### Work required
Return, with no changes, the stretch of the records from their start through the line containing "Task: Click on".
━━━━━ Data provided
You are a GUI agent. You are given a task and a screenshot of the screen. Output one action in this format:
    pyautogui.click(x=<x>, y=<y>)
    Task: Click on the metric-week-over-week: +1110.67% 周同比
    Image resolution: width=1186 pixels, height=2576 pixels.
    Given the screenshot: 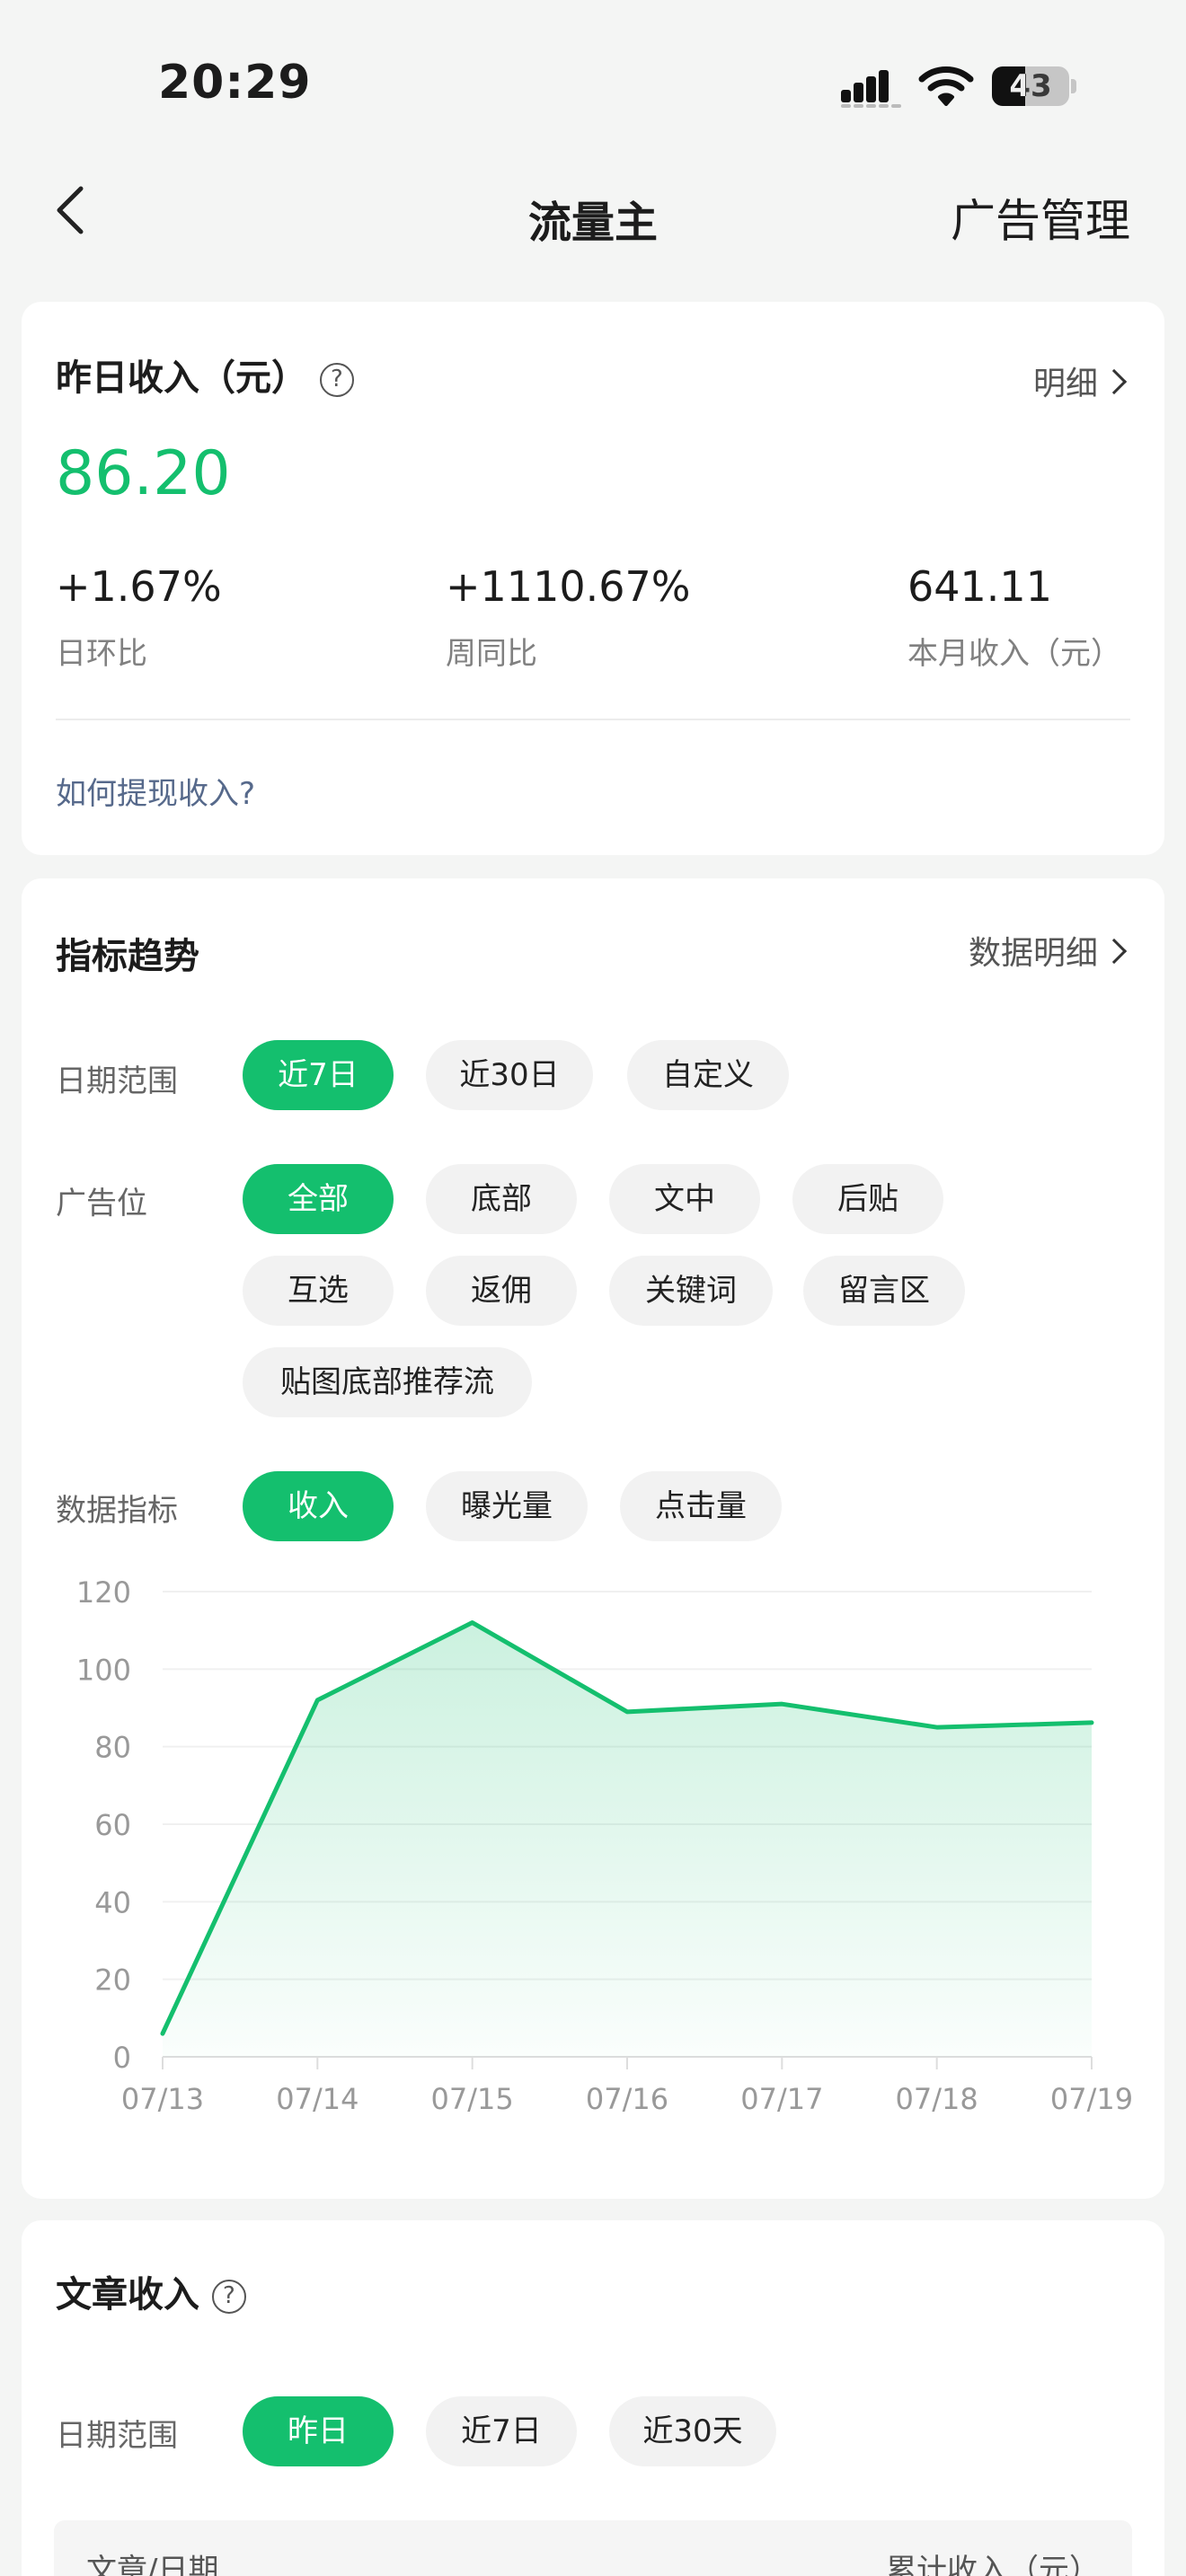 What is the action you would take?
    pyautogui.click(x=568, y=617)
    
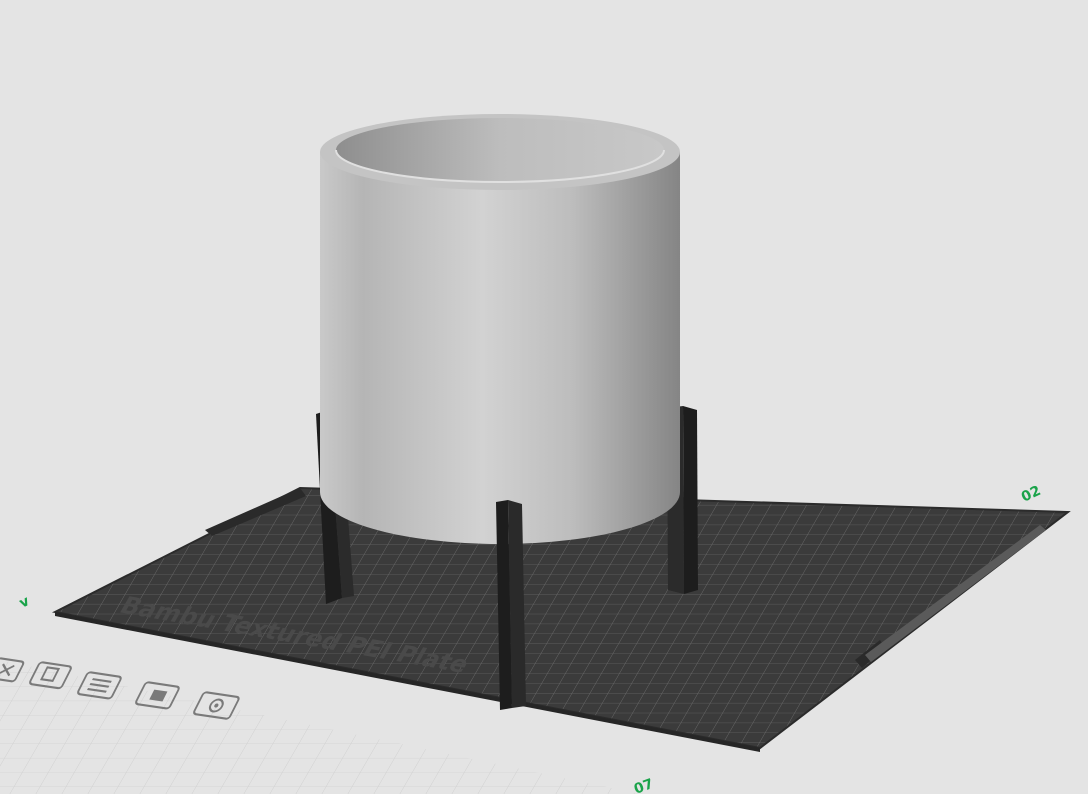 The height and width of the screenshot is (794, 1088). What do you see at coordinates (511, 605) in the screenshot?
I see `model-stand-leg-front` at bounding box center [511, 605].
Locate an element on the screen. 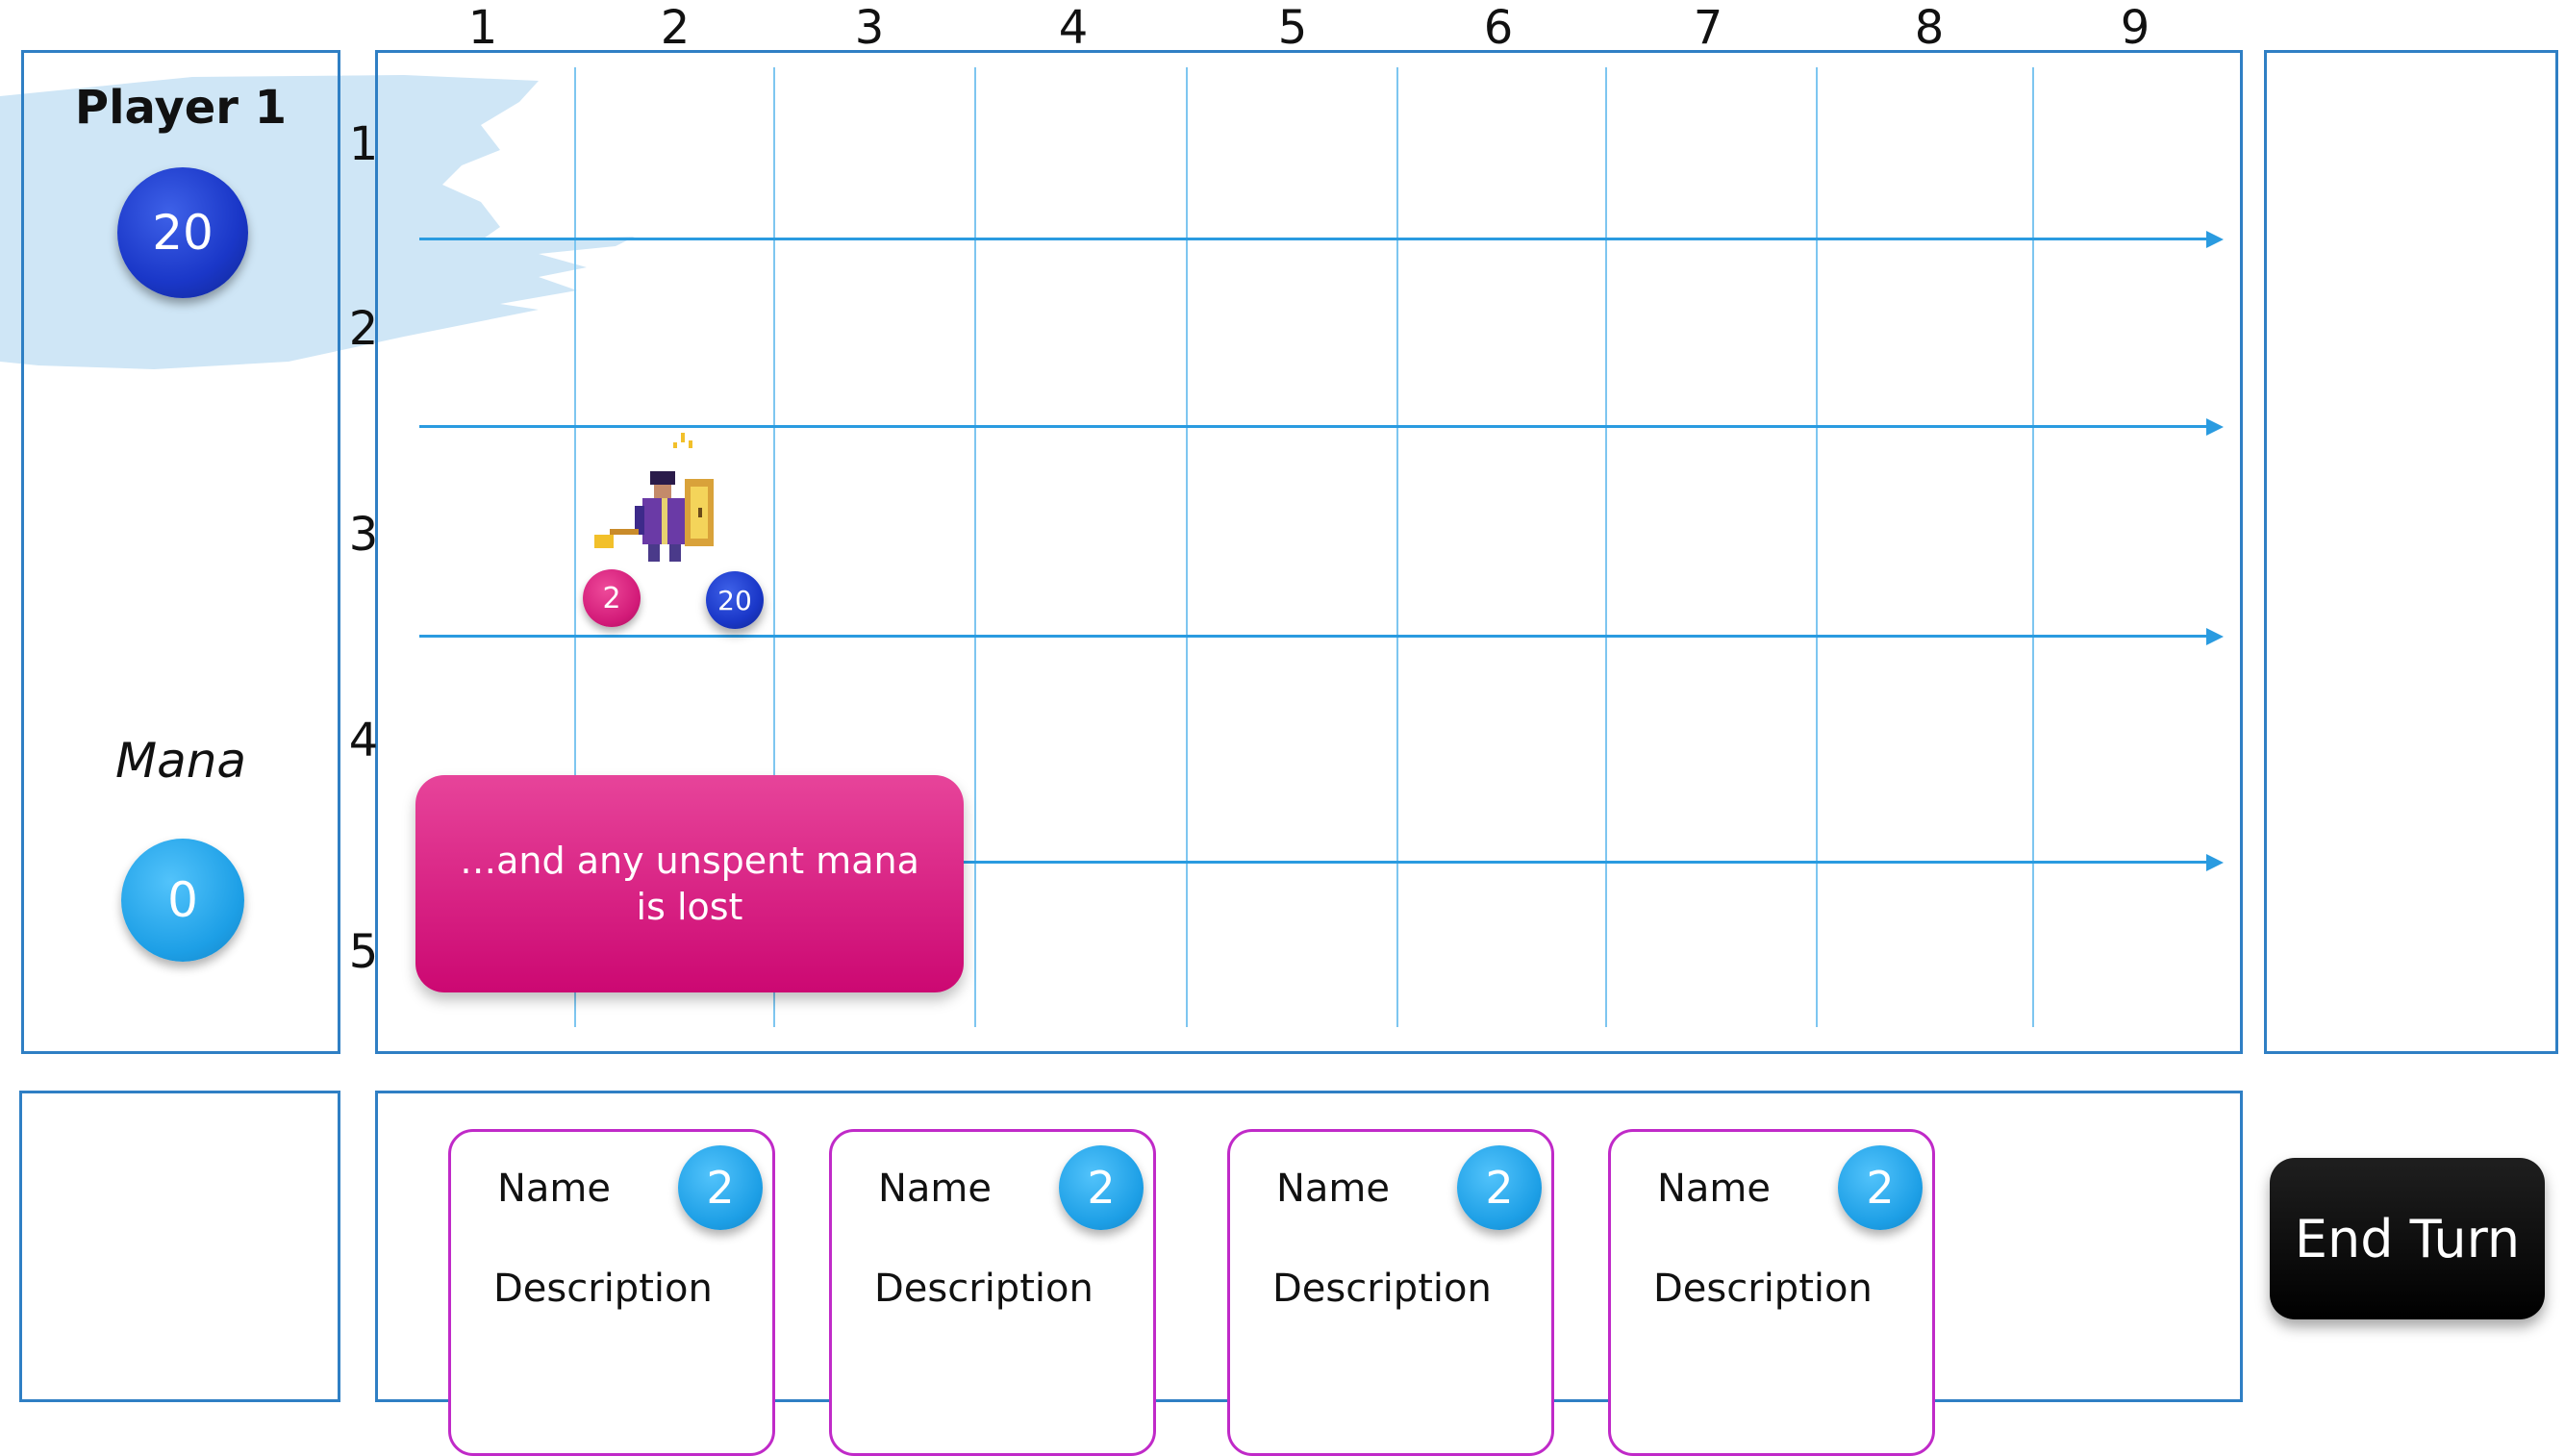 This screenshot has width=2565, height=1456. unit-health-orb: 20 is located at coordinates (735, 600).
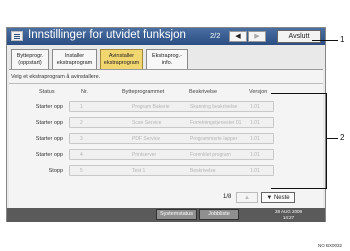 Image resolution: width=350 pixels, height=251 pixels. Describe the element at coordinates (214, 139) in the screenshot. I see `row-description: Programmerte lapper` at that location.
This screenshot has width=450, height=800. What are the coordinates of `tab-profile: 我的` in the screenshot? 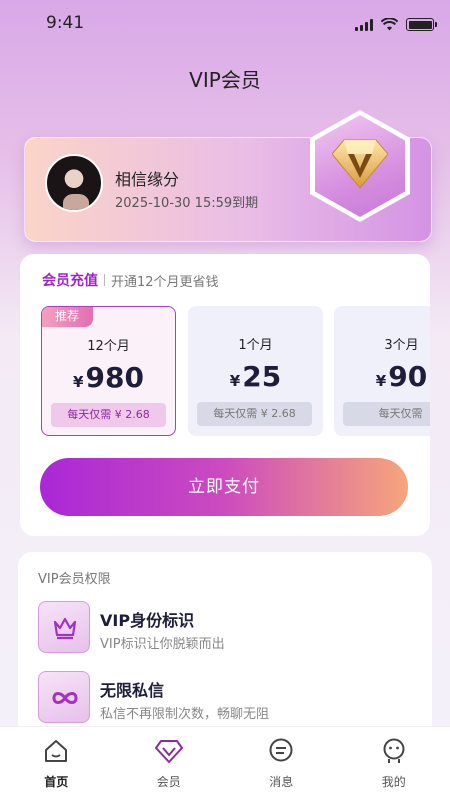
━━━━━━━━━━
### Your response
You are a GUI agent. You are given a task and a screenshot of the screen. Output one action in this format:
    pyautogui.click(x=<x>, y=<y>)
    Task: Click on the metric-week-over-week: +1110.67% 周同比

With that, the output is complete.